There are hundreds of SQL-Query builders in Rust. Sea Query seems promising in it's fluent table creation. We won't be able to take advantage of creating classes and enums beforehand.
Lastly we need to create the wrangler file. It will be important to not replace the existing wrangler file, but only update or insert relevant fields.
[[d1_databases]]
binding = "some_binding_name_tbd"
database_name = "default"
Tests
There are a couple domains that need to be tested here:
- CIDL => In Memory Deserialization
- Deserialization => Sqlite
- Deserialization => Wrangler
For deserializing the CIDL, a series of simple unit tests covering all edge cases should be fine. For translating into Sqlite, we can mostly assume that Sea Query has us covered on not producing error prone Sqlite, so we only really need to test that the sql output has the correct fields, through unit tests and snapshot tests. Finally, the Wrangler output can be easily unit tested, and snapshot tested.

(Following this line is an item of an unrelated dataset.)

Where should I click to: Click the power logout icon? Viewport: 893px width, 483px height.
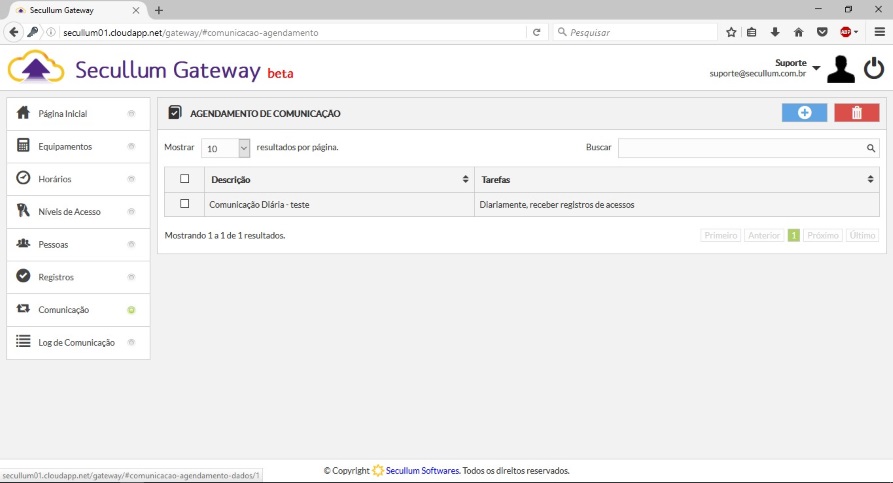873,68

For sanity, a full integration snapshot test accepting a valid CIDL and outputting a file, as well as launching a Sqlite DB should cover all bases.

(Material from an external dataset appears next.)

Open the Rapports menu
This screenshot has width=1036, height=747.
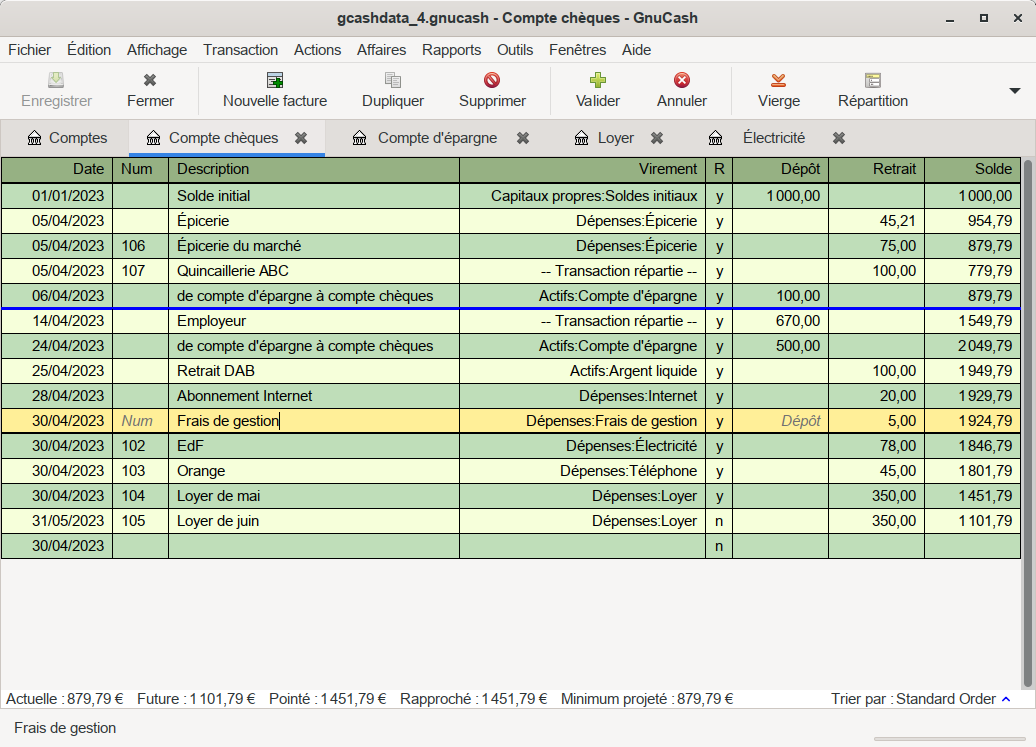pos(451,50)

Wrangler provides a couple checks, mainly:
wrangler check # verify config
wrangler build
wrangler dev # run the dev environment
wrangler publish --dry-run # simulate deployment
For a full integration test, these commands should be ran as well.
Foreign Keys
For this milestone, foreign keys aren't going to be supported, however, our MVP v0.1.0 will support it. I'll throw an initial brain dump here.

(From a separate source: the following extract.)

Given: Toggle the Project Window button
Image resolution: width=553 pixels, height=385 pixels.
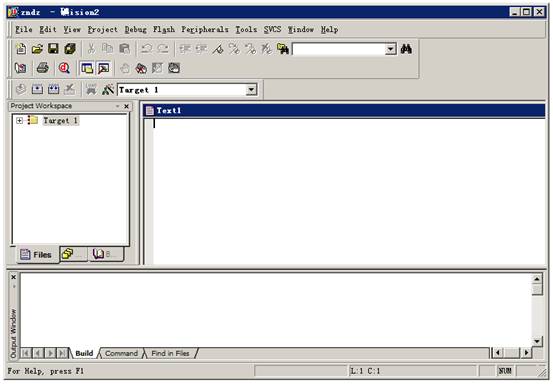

Ideally, Cloesce can utilize the same design patterns as .NET's Entity Framework. For example, declaring a 1:M relationship in Entity Framework looks like:
public class Blog
{
public int BlogId { get; set; }
public string Url { get; set; }
public List<Post> Posts { get; } = new();
}
public class Post
{
public int PostId { get; set; }
public string Title { get; set; }
public string Content { get; set; }
public int BlogId { get; set; }
public Blog Blog { get; set; }
}
which would generate the sql
CREATE TABLE Blogs (
BlogId INTEGER PRIMARY KEY,
Url TEXT
);
CREATE TABLE Posts (
PostId INTEGER PRIMARY KEY,
Title TEXT,
Content TEXT,
BlogId INTEGER NOT NULL,
FOREIGN KEY (BlogId) REFERENCES Blogs(BlogId) ON DELETE CASCADE
);
CREATE INDEX IX_Posts_BlogId ON Posts(BlogId);
There's a lot to take in. First, looking a the Blog model, there is a defined Posts attribute, but we can see in the sql output Blog has no array of Posts. Sqlite (really, most database languages) has no concept of an array, only foreign keys. Posts is a "navigation property", meaning if I had a Blog model I would need to explicitly fetch it for it to populate, ex:
var blog = db.Blogs.Include(b => b.Posts).First();
In order to copy this pattern in Cloesce, a similiar function would have to exist. Note that if Include is not called, Posts will be empty, or in the case of a 1:1 relationship, it would be null.
public class Person
{
public int PersonId { get; set; }
public Passport Passport { get; set; } // navigation property, null if not included
}
public class Passport
{
public int PassportId { get; set; }
public int PersonId { get; set; } // always defined
public Person Person { get; set; } // navigation property, null if not included
}
Since Cloesce aims to function entirely from the IDL, creating an ORM to sit client side would make us slower to adapt to new languages (instead of just writing a generator, we now need to support ORM libraries for each language).
The alternative to lazy inclusion is to preimptively include all dependencies, which could be very slow in complicated databases.
Because of this, I think we should avoid navigation properties for the time being, though, I'd be open to lightweight solutions.